Forum: Poser - OFFICIAL


Subject: Reflections on Poser 5 for Mac and other platforms

narsil opened this issue on Oct 08, 2002 ยท 11 posts


dbutenhof posted Tue, 08 October 2002 at 5:48 AM

The problem is that the biggest part of the port isn't in the basic platform code, it's in the GUI.

Yes, Mac OS X is a BSD-based UNIX, and Poser could in theory use straight UNIX coding for file I/O, memory management, and all the other utility functions. However, to run on Linux or FreeBSD (or even a straight Darwin) they'd need to build their GUI around an X11 model; while to run on Mac OS X they'd be using Quartz (and ideally OpenGL, but from what we've heard they're not initially doing real 3D screen output).

[You can run X11 on Mac OS X, but it looks really poor next to native Aqua applications, and it'd be foolish for any commercial Mac product to go that way.

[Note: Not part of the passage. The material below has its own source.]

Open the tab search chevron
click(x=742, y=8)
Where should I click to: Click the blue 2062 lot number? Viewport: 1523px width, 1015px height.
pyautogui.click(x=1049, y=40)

It does make sense for free Open Source applications, in some cases, but only because it's easier to port the code that way and in most cases nobody's going to invest the time and money to do it right.]

Furthermore, going "UNIX" would mean abandoning support for Mac OS 9 -- or supporting yet another substantially different code base to do it differently.

So far, the writing on the wall seems to be that the Mac Poser (if it ever really happens) will be Carbon, not Cocoa or UNIX -- that is, it'll use the improved versions of the traditional Mac toolbox that can be made to work both on Mac OS 9 and Mac OS X. A Carbon application cannot be made to work on Darwin, Linux, *BSD, Sun, etc. It's Mac-specific just as the Windows version is Windows-specific.

They could certainly do a third UNIX/X11 version, if there's enough demand. If they stick with POSIX and portable X11 interfaces, they should be able to build it for just about any UNIX. It's not a trivial job, though; and adding extra UNIX versions isn't just about recompiling... the big cost is in testing and deployment.